By Chris | October 22, 2007
Children in England and Wales have been routinely weighed at school for the last two years. Now, parents of children as young as 5 will receive notification if their child is obese, reports the Times. When I was 6 years old, a routine eye screening caught my lazy eye while there was still time to correct it with an eye patch. Of course, the patch made it much more difficult to kick a soccer ball and it had a tendency of “falling off” during recess.
The government definitely has a role screening children to identify ailments that otherwise might go untreated. But does obesity fall in this category? If a child’s parents haven’t noticed that their child is 30 pounds overweight I highly doubt a letter from the school district will cause them to spring into action.
When I learned that my eye sight was not perfect, I was devastated. Not because it drastically reduced the likelihood I’d ever play professional baseball, but because I knew that glasses invited ridicule. It is only a matter of time before a child’s peers find out that he is so fat that his parents have been notified. Secrets have a tendency of spreading in elementary school.
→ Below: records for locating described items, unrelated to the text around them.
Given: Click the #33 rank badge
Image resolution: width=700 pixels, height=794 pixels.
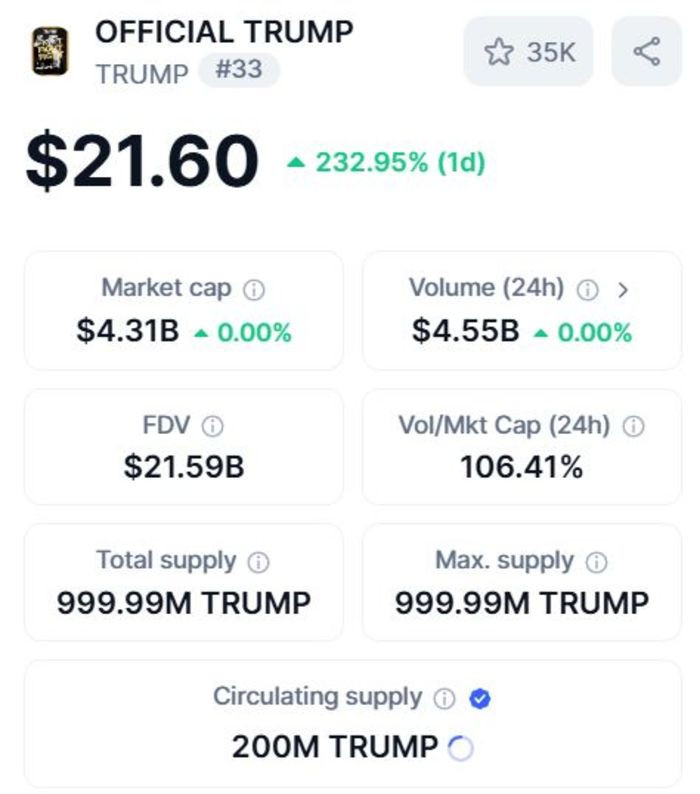Looking at the screenshot, I should [x=239, y=72].
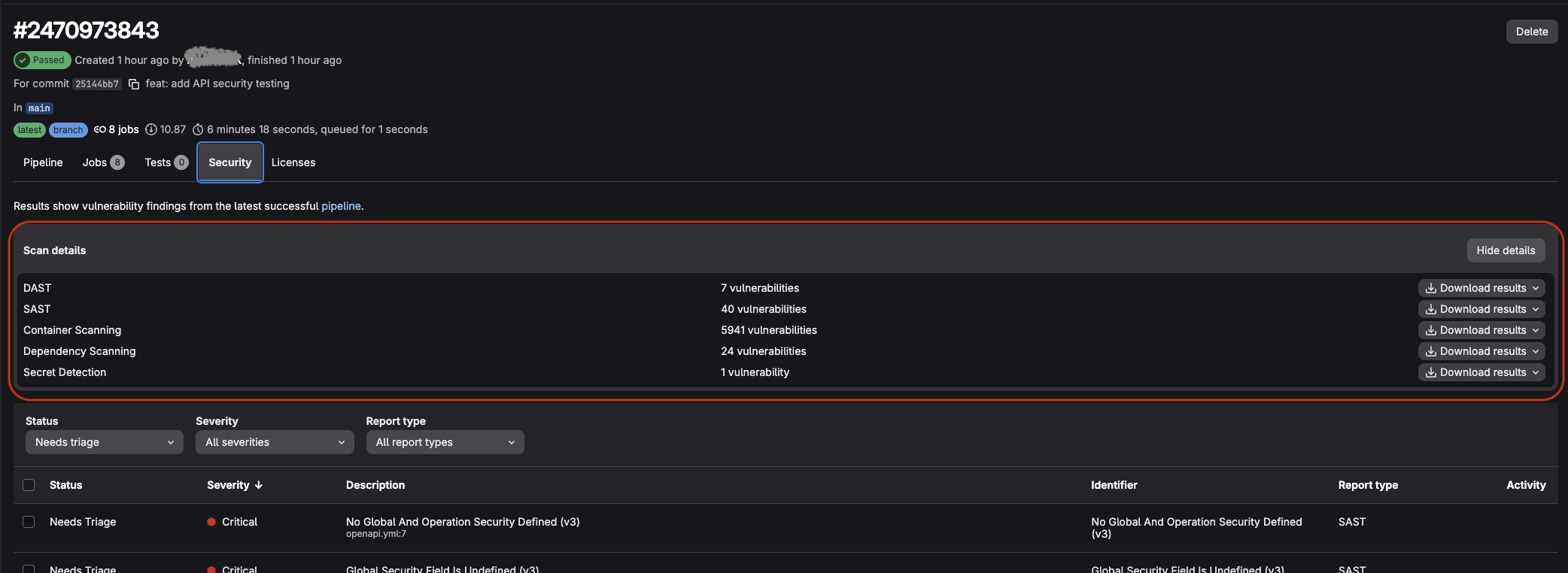Open the Status filter dropdown showing Needs triage
The image size is (1568, 573).
point(103,442)
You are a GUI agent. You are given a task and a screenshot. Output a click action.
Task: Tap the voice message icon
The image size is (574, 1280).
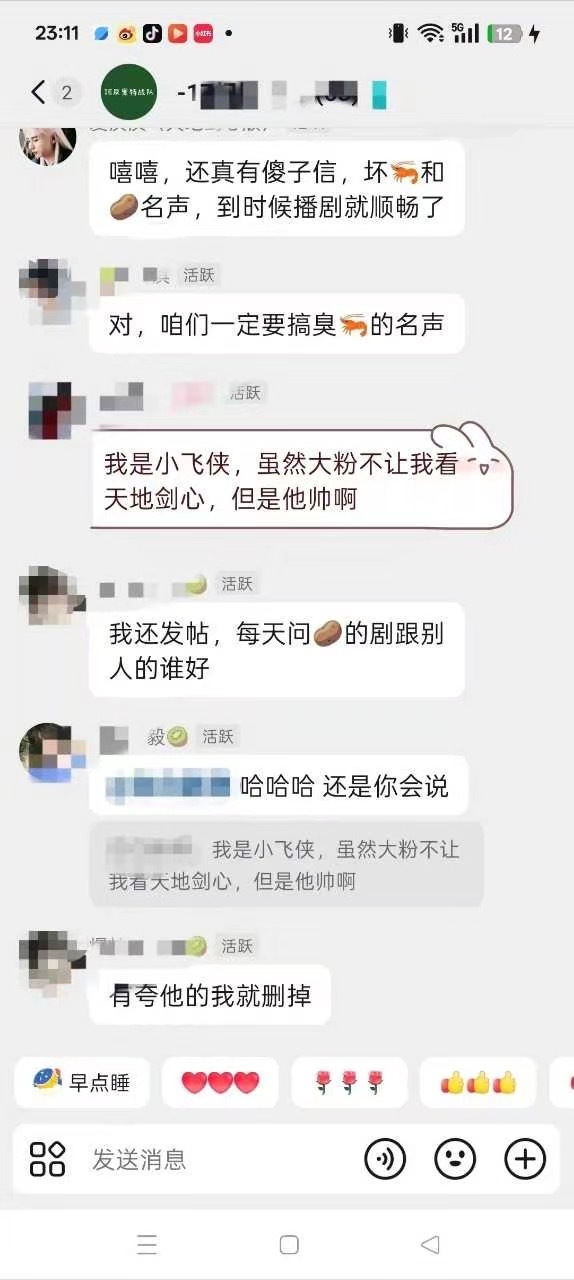click(x=385, y=1159)
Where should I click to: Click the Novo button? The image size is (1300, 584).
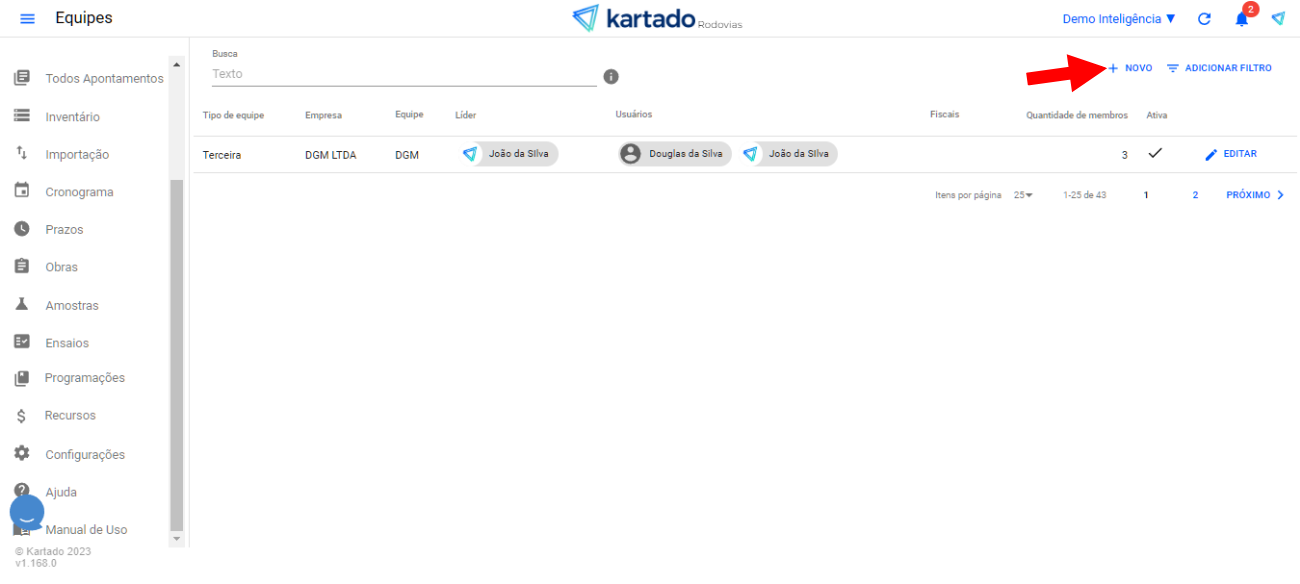click(1130, 68)
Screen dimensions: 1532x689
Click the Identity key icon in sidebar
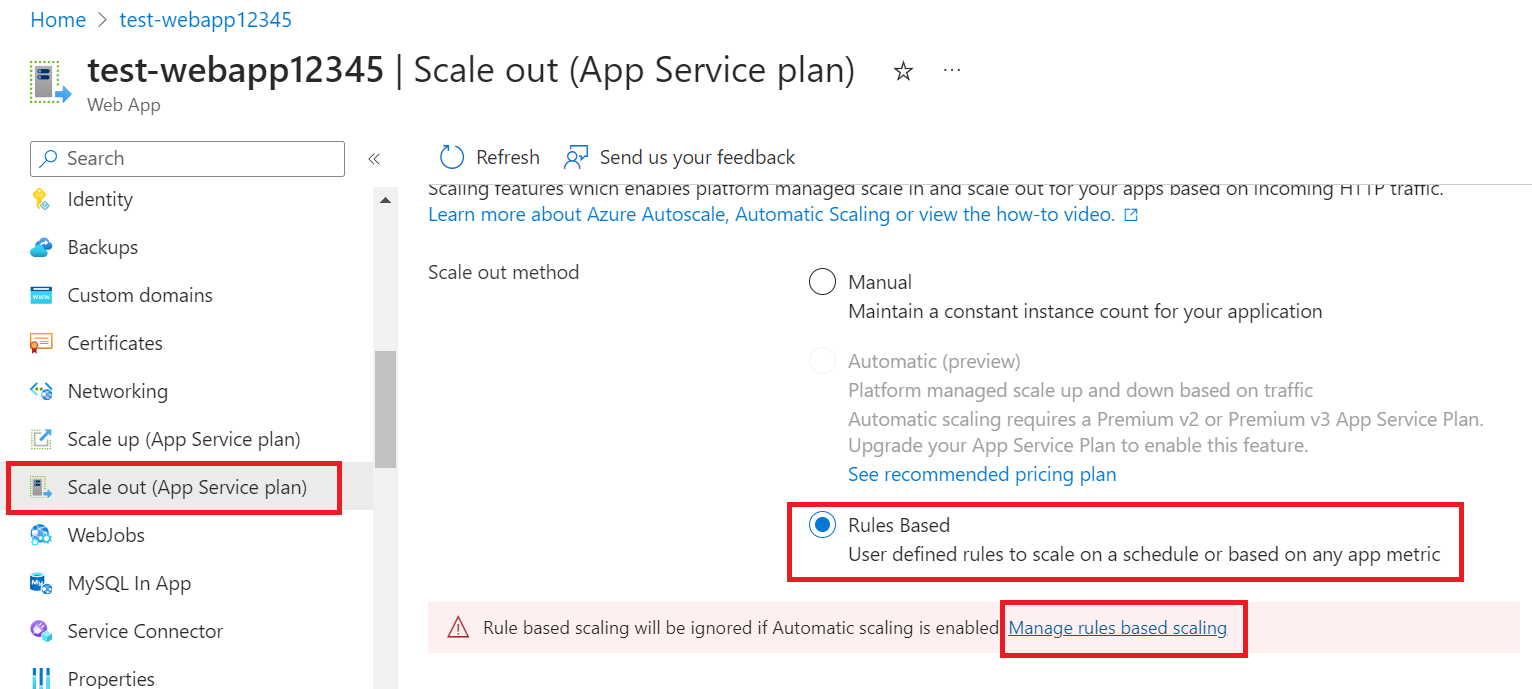(x=41, y=199)
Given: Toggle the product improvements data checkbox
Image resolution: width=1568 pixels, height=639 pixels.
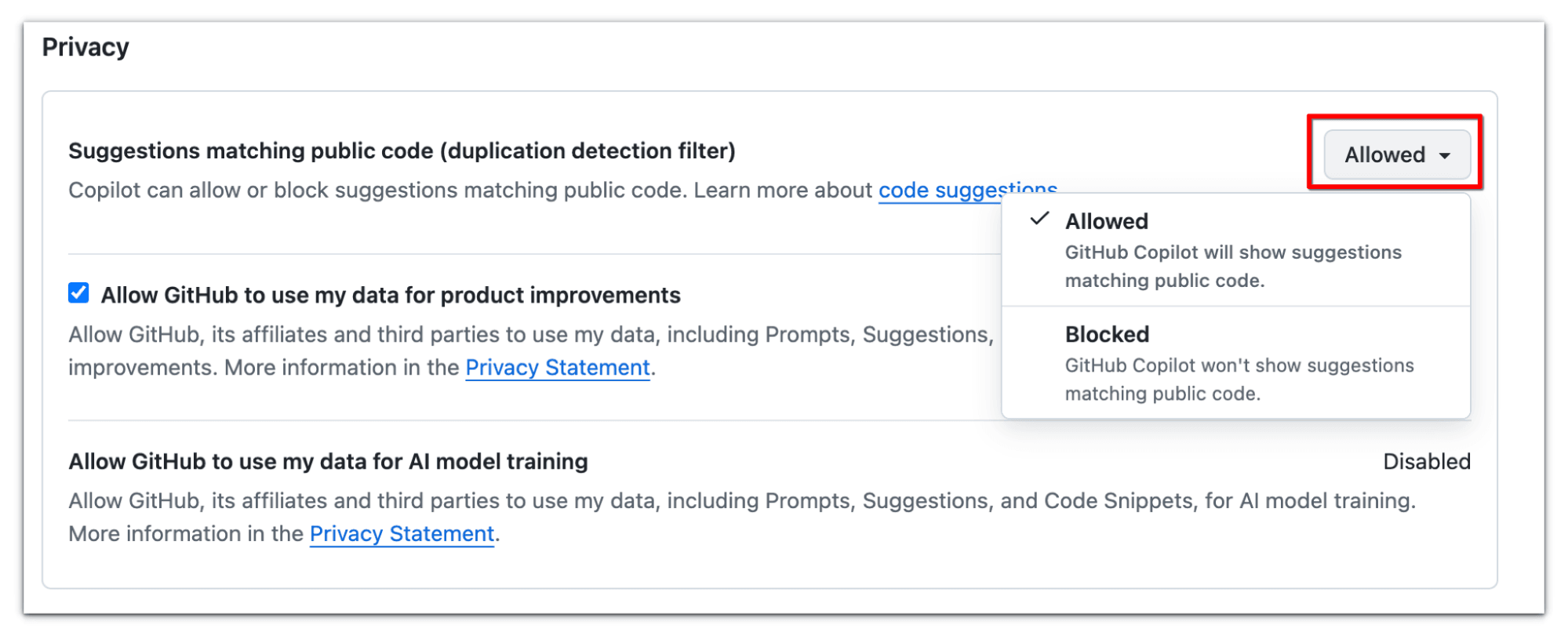Looking at the screenshot, I should (x=78, y=293).
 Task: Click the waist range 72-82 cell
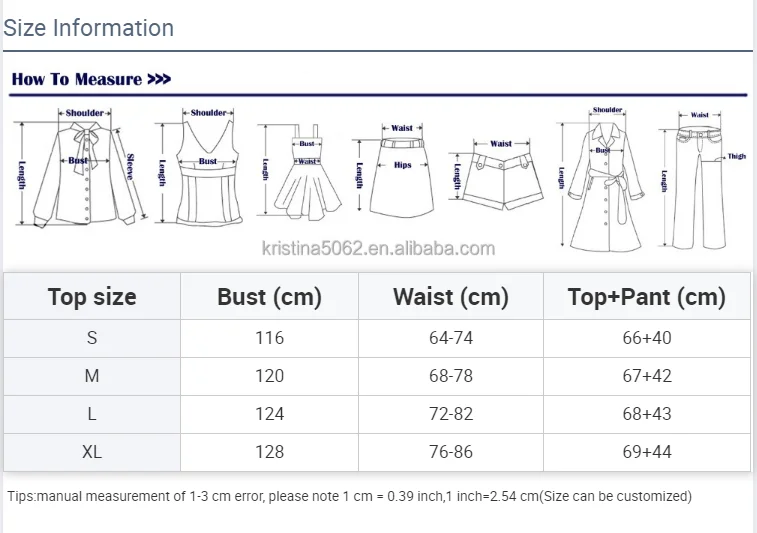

But, what does this have to do with economics? The collective nature of medicine in the United Kingdom and elsewhere results in “externalities” that didn’t exist before. Regulators are focusing on obese children because they grow up into obese adults, and obese adults have more health problems. Weighing children is one method of addressing this externality, but isn’t a Pigou tax also appropriate? In the best blog post I’ve read all month, Free Exchange (The Economist’s blog) argues against “fat taxes.” Here’s my favorite quote, but I recommend reading the entire post:
“A prior choice to socialise previously private costs does not throw us ineluctably into a game of restricting liberties to minimise the externalities our choice of system has caused.”